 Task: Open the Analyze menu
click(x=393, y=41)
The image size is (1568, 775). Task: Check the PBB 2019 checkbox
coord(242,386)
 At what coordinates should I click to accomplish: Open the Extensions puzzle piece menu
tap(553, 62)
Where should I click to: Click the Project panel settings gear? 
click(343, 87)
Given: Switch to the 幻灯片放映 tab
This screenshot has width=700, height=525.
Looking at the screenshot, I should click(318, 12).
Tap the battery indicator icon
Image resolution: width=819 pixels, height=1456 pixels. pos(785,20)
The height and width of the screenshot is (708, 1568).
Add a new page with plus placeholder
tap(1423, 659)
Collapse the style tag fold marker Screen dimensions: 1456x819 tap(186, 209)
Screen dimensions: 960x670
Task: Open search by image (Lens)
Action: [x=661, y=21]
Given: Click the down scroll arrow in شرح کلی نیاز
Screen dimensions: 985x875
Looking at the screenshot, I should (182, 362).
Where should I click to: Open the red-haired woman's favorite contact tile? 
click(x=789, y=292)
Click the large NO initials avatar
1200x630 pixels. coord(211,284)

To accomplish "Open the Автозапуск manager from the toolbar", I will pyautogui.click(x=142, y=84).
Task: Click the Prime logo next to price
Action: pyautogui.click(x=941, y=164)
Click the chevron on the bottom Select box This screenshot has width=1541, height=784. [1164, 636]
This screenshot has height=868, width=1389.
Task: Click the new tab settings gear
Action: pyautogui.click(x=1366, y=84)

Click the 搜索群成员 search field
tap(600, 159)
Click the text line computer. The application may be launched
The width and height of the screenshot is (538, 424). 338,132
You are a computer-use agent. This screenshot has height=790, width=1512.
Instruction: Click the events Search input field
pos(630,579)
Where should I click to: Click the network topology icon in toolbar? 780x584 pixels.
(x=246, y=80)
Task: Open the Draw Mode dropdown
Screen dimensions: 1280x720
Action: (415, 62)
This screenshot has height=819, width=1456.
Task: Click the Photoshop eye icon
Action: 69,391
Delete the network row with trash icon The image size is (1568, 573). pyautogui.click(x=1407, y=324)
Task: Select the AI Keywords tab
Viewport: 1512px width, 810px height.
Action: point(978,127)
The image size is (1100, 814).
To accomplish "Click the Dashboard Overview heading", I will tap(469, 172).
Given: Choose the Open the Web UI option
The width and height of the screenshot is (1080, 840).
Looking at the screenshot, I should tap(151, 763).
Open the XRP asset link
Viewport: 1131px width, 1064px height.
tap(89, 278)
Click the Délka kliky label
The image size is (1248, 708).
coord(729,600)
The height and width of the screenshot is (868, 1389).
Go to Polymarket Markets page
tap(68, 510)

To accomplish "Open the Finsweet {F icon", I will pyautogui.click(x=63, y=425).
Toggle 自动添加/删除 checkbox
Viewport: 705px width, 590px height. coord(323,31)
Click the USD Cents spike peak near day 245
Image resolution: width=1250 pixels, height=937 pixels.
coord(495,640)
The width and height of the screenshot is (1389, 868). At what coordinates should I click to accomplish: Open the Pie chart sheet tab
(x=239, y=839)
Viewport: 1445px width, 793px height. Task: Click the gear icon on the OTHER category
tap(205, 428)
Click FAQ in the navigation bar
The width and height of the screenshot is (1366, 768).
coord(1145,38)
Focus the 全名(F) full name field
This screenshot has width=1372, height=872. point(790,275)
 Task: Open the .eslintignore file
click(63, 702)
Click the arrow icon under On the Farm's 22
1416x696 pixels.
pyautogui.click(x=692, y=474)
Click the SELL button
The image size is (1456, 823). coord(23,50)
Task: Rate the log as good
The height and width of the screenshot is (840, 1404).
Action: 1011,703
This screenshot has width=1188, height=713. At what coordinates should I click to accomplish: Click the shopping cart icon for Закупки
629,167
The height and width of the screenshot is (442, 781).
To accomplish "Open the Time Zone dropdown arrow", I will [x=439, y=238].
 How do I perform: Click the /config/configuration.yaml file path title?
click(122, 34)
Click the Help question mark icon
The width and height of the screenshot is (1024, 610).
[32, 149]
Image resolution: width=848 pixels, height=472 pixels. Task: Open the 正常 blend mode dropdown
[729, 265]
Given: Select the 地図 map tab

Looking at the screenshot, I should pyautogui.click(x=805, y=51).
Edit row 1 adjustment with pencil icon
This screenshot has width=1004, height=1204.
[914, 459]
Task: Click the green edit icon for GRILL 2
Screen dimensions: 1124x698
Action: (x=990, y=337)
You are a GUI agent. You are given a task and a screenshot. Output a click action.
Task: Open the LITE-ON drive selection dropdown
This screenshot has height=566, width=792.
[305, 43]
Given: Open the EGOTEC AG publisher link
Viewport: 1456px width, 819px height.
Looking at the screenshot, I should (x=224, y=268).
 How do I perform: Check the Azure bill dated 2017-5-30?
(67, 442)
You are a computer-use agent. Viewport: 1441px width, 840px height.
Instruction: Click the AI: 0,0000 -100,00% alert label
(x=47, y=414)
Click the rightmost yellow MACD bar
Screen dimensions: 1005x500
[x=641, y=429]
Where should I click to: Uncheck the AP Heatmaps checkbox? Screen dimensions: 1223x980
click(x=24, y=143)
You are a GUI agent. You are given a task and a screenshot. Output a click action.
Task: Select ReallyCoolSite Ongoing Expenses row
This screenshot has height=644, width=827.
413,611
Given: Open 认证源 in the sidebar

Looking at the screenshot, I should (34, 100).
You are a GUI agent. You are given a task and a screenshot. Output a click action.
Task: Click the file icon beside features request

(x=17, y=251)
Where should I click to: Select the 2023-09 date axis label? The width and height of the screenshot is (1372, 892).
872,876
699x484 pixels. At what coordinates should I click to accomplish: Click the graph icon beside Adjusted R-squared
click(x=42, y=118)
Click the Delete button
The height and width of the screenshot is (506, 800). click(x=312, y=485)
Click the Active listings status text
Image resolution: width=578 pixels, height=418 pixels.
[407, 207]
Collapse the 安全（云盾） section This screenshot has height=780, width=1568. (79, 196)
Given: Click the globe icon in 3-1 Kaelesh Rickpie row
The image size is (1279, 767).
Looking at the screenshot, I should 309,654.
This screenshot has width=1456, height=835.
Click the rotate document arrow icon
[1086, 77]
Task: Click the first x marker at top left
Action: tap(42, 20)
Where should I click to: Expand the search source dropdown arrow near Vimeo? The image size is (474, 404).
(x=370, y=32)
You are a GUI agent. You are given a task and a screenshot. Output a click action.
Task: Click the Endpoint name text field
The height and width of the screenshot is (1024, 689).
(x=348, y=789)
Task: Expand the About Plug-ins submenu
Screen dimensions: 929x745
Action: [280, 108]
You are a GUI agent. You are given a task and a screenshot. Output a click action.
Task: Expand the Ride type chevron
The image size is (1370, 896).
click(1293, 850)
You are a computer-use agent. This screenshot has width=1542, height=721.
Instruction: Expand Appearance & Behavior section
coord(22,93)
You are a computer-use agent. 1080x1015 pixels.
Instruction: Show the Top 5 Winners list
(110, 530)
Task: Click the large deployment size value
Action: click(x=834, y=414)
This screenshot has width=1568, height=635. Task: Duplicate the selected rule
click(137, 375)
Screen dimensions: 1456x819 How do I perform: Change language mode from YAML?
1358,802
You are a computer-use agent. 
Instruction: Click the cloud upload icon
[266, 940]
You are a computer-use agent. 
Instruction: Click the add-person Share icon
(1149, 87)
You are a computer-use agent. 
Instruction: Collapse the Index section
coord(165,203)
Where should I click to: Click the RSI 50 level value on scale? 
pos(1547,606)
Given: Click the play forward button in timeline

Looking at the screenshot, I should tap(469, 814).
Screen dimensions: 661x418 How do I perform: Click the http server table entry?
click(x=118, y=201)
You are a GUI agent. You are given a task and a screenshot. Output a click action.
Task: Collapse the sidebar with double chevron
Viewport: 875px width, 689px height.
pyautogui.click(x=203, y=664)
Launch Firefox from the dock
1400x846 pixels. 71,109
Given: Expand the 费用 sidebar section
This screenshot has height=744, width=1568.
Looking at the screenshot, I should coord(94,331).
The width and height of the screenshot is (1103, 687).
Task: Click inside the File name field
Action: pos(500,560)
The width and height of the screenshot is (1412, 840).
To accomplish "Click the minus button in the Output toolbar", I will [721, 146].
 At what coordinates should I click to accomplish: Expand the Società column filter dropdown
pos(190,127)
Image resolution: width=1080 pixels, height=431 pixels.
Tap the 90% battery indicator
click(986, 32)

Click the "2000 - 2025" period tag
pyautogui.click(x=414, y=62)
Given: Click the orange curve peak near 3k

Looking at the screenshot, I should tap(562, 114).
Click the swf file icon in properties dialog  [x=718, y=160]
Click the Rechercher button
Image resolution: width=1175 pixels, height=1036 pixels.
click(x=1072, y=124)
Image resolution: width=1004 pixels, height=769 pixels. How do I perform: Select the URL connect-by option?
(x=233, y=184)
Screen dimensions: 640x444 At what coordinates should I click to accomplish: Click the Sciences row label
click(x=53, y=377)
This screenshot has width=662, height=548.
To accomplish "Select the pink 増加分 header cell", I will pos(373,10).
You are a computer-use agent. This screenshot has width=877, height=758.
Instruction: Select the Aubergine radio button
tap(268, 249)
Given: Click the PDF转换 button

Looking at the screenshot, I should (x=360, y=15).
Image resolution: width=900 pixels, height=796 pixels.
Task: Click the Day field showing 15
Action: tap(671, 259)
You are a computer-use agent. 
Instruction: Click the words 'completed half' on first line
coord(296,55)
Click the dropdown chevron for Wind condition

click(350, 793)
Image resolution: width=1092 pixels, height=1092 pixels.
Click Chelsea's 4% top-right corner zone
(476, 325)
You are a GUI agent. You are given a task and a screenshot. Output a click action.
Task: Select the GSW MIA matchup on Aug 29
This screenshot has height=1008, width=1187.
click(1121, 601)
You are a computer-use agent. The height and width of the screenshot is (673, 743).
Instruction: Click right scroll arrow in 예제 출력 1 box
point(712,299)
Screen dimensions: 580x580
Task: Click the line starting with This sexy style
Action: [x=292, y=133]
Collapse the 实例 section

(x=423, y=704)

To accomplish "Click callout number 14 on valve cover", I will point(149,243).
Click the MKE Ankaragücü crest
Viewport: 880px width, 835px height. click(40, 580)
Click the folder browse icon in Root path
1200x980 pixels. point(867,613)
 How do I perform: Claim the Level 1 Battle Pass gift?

•••

### PROBLEM DESCRIPTION
Quote the records word for word, from their first line up to and including the line containing "tap(553, 62)".

### FINISHED EXERCISE
 Task: Open the Analyze menu
click(x=393, y=41)
The image size is (1568, 775). Task: Check the PBB 2019 checkbox
coord(242,386)
 At what coordinates should I click to accomplish: Open the Extensions puzzle piece menu
tap(553, 62)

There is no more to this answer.